Looking further ahead, Viking plans to file an IND for its novel Dual Amylin and Calcitonin Receptor Agonist (DACRA) program in the second half of 2025 and initiate a Phase 1 trial. This preclinical program has shown promising weight loss effects and is viewed as a potential next-generation therapy, particularly in combination with other mechanisms like GLP-1/GIP agonism, which could offer enhanced efficacy. The company is actively building its internal team in key areas like regulatory affairs, clinical development, and manufacturing to support the aggressive development pace across these programs.

Risks and Considerations

Investing in Viking Therapeutics carries significant risks inherent in the clinical-stage biopharmaceutical sector. The company has a limited operating history and continues to incur substantial losses, which are expected to increase as its programs advance into larger, more costly clinical trials. While the current cash position provides runway through mid-2026, Viking will require significant additional capital to complete its planned Phase 3 trials and pursue potential commercialization, and future financing may not be available on acceptable terms or at all.

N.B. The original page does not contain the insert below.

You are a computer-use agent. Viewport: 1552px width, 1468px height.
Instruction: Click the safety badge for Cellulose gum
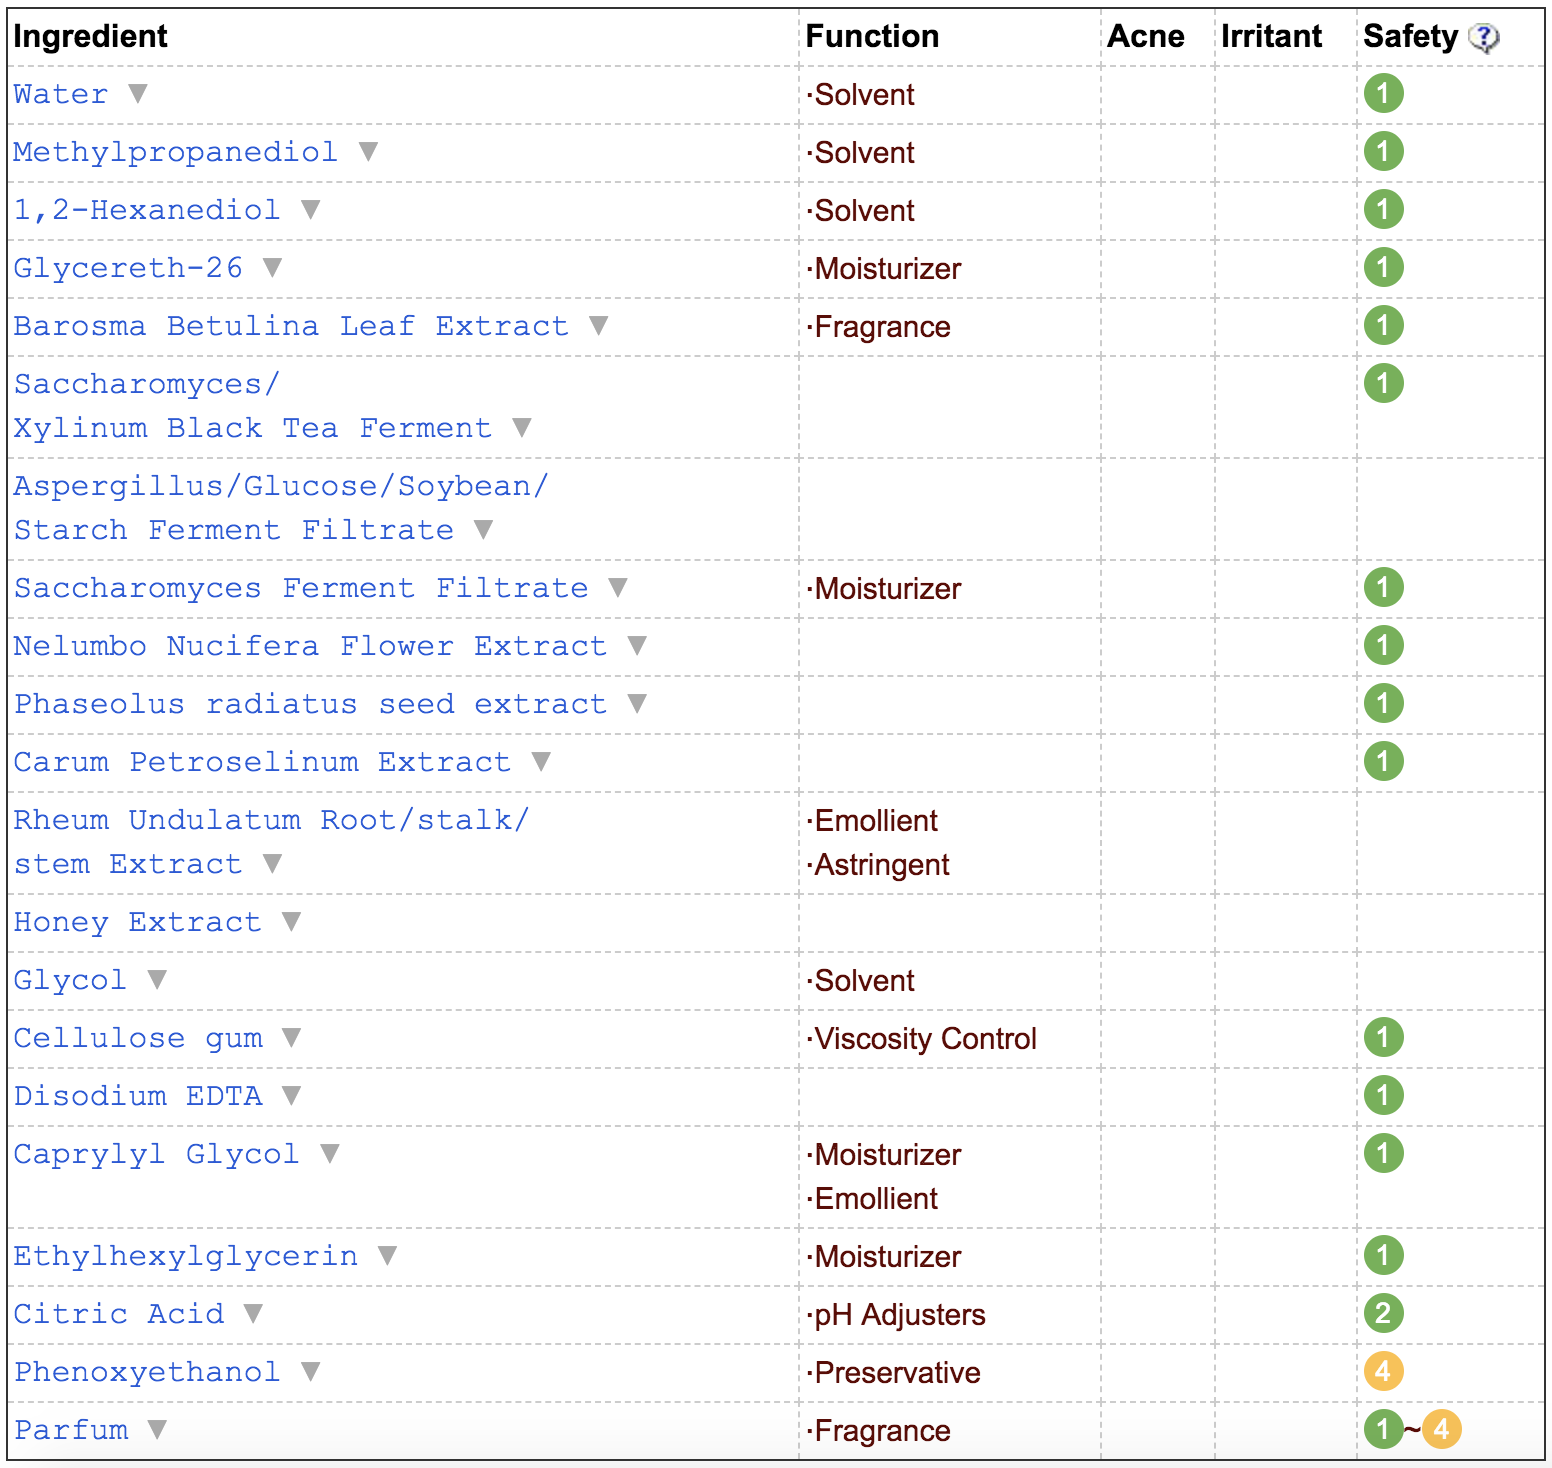click(x=1384, y=1037)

The success of Viking's pipeline is highly uncertain. Clinical trials may fail to demonstrate sufficient safety or efficacy, encounter delays in enrollment or completion, or be terminated due to unforeseen adverse events. Regulatory approval is not guaranteed, and even if approved, drug candidates may face restrictions on use or fail to gain market acceptance due to competition, pricing, or reimbursement challenges. Reliance on third parties for clinical trials and manufacturing introduces execution risk, and manufacturing scalability, despite the CordenPharma agreement, remains a potential challenge in a high-demand market. The company also faces risks related to intellectual property protection and litigation. The competitive landscape is intense, with larger companies possessing greater resources and potentially launching competing therapies sooner.

Conclusion

Viking Therapeutics stands at a pivotal juncture, armed with positive clinical data for its lead programs and a strong balance sheet to fund near-term development. The core investment thesis centers on the potential for VK2735 to compete effectively in the massive obesity market, leveraging both subcutaneous and oral formulations, and the potential for VK2809 to offer a differentiated, best-in-class profile in the NASH market, albeit likely through a partnership. The company's technological focus on specific receptor targets and dual mechanisms provides a foundation for potential differentiation in efficacy, safety, and tolerability against established and emerging competitors.

While significant risks remain, particularly regarding the successful execution of large, costly Phase 3 trials and the need for future funding, Viking's strategic investments in manufacturing capacity and internal capabilities, coupled with its aggressive development timelines, demonstrate a clear path forward. The initiation of Phase 3 studies for subcutaneous VK2735 and the readout from the Phase 2 oral trial in the coming months represent critical milestones for the obesity franchise. Simultaneously, the potential for a partnership for VK2809 and the advancement of the novel DACRA program offer additional avenues for value creation. For investors, the story is one of a focused biopharma company aiming to translate promising early data and strategic capital deployment into commercial success within high-value metabolic markets, navigating competitive pressures through targeted innovation.